1. More Data = Better
The more data you use to make your decision on when to cut someone from your list, the better. Let’s say you’ve been sending out special offers through email for six years now. That’s plenty of time to amass plenty of data about your subscribers. So, for example, do they tend to engage with every email or with every tenth email? If the open rate is low but consistent over time, you should be more lenient when scrubbing records. If your open rate is high but your re-engagement rate is low once a subscriber stops opening your emails, you can afford to be more strict. So the more data you use to make your decision, the better.
As a postscript: it’s far, far better to use your own data than data for your industry as a whole. Maybe your industry as a whole has a higher open rate than your business; but that could be due to myriad factors from the kind of audience you target to the kind of content you send out. General observations on industry standards aren’t necessarily going to apply to your business.
2. Regular-er = Better
Email scrubbing isn’t a one-time thing. Much like A/B testing, it’s something you should look to do on a regular, maybe even continual basis. A good rule of thumb, again, is to keep an eye on your stats. If you notice that your open rate is gradually but steadily going down, down, down then that’s a sure sign that your subscriber list is getting bloated with unengaged or incorrect addresses. The root cause is the unavoidable fact that 25% of people change their email address annually, which applies to both business and personal addresses too.

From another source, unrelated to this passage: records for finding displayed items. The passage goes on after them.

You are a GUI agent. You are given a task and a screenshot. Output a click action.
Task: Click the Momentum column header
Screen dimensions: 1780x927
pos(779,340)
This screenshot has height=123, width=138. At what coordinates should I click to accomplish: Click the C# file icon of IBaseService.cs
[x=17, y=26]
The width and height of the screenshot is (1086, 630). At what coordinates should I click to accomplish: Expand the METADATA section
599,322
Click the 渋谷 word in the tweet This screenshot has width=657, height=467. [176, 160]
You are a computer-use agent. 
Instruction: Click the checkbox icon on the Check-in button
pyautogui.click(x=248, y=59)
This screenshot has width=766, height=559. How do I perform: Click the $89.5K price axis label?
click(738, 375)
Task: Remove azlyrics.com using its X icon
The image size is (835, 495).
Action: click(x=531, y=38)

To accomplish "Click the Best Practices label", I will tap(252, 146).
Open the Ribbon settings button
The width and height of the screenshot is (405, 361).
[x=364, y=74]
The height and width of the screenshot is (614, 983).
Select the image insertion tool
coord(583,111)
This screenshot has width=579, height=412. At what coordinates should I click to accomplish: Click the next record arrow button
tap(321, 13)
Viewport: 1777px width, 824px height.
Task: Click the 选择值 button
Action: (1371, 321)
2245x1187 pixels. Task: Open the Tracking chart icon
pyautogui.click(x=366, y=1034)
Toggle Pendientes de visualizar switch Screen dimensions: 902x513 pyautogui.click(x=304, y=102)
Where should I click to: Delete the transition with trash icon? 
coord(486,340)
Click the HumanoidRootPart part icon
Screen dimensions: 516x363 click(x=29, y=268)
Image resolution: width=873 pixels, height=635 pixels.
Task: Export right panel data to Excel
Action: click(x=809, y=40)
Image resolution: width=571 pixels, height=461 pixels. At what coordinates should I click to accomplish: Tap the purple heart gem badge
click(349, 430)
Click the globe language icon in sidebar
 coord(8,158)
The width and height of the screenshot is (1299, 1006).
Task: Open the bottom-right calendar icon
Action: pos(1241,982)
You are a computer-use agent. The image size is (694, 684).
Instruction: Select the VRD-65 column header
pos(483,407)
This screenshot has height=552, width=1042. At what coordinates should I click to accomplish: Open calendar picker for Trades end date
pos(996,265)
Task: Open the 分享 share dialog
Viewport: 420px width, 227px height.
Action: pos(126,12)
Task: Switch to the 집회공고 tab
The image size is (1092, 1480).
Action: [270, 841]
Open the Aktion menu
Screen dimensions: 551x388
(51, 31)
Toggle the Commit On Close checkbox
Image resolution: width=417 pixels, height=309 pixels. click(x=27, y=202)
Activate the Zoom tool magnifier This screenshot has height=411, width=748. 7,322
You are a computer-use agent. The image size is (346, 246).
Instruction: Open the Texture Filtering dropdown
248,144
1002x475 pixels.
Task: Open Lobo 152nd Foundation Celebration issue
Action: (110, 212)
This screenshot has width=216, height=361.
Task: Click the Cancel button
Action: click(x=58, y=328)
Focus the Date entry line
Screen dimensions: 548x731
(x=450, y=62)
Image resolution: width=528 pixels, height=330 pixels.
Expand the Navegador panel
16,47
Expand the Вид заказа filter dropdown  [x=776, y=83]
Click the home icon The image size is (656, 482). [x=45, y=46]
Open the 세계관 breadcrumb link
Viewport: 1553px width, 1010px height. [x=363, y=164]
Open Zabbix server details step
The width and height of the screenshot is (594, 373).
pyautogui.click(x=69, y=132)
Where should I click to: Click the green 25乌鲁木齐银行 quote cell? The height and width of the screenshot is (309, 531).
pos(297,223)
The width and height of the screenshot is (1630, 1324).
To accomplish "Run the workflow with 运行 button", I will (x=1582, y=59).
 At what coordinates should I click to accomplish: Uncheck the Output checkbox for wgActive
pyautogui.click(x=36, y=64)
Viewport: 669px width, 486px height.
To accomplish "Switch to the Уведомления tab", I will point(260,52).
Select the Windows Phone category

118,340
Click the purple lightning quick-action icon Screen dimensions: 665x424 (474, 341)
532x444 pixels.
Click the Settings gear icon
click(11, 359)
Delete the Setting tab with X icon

Of course, you still have to have good email engagement rates, and good content will always help with that. But aside from investing in better content, the best way to keep on top of that decline is regular scrubbing. You can use CRM tools to check email bounce rates in just minutes, so it needn’t take long. Depending on the length of your list and how much thought/analysis you put into ‘scrubbing’ a particular record, scrubbing could be an end-of-the-month exercise or regularly scheduled each six months.
3. Never Say Never
So, once you get rid of invalid and incorrect email addresses, there’s still plenty left to do. In the past, has it been common for a relatively unengaged subscriber to re-engage after a year? Two years? More? If so, you might want to spend less time thinking about email scrubbing and more time thinking about what made them re-engage, and focusing your content on that. Your example email scrubbing policy might then be to send these particular emails to each unengaged subscriber for six months before only then deleting them from your list.
…And there you have it: everything you need to know to get started with email scrubbing. It’s not exciting; it’s not groundbreaking. It’s maintenance, or you could call it a ‘tune-up’. But without maintenance even the biggest, most expensive and most powerful machinery can grind to a halt. So if you’re not ‘scrubbing’, maybe it is time to put in a little elbow grease!